» YOUR TASK: Collect every line below that contains the word "using".

» STORED DATA:
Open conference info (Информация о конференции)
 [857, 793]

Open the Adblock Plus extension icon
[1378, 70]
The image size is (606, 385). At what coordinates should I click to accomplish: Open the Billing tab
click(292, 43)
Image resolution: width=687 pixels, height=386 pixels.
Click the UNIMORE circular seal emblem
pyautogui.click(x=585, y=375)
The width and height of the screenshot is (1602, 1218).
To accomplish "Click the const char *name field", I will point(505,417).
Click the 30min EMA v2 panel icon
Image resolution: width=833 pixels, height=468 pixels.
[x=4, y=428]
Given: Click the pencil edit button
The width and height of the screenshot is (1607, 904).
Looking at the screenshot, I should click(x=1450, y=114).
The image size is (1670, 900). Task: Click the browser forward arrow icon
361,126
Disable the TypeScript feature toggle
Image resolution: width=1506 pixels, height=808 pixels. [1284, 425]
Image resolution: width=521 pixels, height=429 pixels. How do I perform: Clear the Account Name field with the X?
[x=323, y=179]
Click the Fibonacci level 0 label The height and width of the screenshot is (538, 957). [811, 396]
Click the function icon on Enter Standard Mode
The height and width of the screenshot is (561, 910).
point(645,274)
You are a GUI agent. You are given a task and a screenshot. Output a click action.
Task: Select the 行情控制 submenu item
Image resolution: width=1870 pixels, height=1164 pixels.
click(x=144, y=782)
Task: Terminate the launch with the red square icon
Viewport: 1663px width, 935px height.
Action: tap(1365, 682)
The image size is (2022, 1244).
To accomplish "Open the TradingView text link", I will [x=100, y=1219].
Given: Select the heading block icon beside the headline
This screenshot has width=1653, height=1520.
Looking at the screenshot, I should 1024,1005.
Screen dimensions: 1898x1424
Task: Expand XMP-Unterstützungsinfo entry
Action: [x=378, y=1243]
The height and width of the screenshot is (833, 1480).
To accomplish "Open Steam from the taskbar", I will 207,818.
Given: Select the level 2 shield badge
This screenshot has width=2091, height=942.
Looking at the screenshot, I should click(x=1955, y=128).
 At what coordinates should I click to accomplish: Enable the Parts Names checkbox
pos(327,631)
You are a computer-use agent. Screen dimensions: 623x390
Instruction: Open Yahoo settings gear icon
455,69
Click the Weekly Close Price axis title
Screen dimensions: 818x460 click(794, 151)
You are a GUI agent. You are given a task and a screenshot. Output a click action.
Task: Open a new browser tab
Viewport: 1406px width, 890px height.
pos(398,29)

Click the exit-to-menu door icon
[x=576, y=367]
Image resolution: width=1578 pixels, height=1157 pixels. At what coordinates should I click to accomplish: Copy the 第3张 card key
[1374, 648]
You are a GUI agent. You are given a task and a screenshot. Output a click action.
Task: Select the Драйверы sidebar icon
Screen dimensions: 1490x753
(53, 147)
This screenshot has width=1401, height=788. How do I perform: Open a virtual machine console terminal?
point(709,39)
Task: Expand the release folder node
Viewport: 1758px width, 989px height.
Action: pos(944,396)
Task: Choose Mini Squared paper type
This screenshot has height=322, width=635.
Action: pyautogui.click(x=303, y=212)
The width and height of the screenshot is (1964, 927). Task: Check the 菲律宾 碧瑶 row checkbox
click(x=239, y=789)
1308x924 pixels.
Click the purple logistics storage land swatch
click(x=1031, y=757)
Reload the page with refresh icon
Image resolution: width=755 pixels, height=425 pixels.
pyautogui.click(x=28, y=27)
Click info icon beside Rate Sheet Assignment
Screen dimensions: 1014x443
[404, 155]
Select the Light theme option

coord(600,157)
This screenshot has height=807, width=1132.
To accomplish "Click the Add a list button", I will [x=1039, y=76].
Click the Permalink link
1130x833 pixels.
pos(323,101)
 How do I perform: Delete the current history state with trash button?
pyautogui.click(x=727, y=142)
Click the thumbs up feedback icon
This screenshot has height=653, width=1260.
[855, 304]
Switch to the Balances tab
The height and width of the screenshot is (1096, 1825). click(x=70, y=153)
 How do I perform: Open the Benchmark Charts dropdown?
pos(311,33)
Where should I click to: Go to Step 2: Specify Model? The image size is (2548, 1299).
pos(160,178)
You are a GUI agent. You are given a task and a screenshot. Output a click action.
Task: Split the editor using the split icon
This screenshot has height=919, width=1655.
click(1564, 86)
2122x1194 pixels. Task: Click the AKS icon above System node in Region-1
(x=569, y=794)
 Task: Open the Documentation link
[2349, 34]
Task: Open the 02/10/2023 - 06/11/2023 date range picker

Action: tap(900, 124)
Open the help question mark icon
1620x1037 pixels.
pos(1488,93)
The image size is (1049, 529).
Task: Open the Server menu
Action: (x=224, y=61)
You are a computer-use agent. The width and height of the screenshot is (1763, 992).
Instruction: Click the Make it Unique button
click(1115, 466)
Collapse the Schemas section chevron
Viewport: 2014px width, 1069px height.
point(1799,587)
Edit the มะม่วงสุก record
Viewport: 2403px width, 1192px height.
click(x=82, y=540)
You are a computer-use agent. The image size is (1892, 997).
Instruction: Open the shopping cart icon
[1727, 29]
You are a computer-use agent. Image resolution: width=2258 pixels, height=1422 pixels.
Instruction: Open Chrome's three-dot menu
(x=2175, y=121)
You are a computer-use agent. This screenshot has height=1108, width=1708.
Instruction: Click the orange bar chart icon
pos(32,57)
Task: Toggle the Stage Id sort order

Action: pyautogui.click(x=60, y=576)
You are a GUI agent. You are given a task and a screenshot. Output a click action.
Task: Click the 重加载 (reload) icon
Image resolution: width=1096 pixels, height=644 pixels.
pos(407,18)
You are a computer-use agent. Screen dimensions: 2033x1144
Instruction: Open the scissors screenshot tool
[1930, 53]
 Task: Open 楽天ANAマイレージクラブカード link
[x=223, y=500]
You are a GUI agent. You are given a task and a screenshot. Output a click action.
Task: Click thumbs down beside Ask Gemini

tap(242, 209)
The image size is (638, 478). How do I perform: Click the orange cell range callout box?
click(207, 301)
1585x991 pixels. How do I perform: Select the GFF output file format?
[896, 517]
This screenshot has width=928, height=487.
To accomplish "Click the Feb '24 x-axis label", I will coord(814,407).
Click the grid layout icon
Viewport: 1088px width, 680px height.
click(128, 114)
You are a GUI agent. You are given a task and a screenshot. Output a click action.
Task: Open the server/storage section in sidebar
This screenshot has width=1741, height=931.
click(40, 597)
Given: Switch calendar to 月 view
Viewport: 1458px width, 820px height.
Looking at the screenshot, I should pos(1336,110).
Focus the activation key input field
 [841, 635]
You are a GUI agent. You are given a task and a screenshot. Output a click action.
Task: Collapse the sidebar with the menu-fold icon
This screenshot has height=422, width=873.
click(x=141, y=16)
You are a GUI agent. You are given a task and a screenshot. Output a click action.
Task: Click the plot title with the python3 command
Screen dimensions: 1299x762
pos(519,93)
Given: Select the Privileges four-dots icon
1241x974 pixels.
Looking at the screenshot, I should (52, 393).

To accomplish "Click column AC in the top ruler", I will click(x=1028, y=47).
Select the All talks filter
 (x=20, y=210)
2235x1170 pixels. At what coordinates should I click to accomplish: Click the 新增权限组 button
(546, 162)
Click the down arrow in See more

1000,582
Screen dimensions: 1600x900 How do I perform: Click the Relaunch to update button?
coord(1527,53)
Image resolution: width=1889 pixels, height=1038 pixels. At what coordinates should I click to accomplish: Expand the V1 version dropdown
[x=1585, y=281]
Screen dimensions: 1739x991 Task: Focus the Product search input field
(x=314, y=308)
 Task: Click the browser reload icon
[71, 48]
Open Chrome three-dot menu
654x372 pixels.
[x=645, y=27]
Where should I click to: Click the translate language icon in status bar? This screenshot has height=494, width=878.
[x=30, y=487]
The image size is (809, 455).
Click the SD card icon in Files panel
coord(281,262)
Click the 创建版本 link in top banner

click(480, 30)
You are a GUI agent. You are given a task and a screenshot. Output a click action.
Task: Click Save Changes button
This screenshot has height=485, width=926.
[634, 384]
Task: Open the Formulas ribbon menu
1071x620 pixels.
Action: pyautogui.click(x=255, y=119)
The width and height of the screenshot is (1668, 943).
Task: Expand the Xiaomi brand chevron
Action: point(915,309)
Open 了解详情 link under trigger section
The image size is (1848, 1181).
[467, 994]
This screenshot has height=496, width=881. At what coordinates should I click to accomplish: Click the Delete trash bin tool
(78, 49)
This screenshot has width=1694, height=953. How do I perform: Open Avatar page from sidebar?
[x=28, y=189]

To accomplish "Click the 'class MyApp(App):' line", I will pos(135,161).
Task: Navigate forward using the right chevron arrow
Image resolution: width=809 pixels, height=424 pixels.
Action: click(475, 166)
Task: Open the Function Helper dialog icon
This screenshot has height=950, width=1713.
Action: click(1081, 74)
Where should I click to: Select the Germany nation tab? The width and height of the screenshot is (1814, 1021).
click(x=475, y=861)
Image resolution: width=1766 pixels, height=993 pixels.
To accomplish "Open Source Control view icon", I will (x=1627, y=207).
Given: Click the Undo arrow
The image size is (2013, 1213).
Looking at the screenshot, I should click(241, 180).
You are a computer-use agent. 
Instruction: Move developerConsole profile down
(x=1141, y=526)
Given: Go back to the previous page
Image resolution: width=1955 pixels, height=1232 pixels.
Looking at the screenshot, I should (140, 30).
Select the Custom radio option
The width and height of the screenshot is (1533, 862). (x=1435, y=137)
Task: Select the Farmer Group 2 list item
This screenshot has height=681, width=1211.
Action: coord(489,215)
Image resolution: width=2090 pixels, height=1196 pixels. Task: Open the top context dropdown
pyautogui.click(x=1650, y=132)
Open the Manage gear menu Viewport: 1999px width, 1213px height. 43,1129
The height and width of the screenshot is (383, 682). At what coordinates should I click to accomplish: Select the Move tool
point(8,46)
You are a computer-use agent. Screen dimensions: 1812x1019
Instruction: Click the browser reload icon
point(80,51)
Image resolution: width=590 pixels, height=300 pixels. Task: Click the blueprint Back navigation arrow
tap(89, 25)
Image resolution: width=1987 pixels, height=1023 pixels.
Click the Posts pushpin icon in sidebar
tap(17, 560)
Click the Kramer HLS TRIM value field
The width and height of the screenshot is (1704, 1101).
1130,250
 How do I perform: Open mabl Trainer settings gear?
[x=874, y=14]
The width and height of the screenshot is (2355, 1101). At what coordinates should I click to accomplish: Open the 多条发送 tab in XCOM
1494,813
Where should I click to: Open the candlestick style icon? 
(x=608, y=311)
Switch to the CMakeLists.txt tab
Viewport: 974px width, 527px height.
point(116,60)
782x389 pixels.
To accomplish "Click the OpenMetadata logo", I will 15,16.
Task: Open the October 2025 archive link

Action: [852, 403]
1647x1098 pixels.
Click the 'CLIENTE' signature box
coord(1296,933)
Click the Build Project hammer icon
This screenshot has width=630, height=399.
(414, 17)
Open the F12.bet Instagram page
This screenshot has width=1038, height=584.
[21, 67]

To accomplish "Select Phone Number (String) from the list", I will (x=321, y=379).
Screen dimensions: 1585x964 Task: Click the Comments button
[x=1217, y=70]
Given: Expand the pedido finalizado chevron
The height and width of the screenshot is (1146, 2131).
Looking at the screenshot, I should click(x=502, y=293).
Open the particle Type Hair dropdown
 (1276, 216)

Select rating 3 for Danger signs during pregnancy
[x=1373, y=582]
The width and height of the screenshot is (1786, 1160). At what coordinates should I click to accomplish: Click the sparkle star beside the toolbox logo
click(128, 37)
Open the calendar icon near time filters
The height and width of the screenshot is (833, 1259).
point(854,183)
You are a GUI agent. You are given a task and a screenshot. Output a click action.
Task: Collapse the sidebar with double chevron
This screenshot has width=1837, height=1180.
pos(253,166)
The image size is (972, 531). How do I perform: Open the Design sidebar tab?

» WRITTEN ANSWER:
Task: Split the editor using the split icon
Task: Navigate forward using the right chevron arrow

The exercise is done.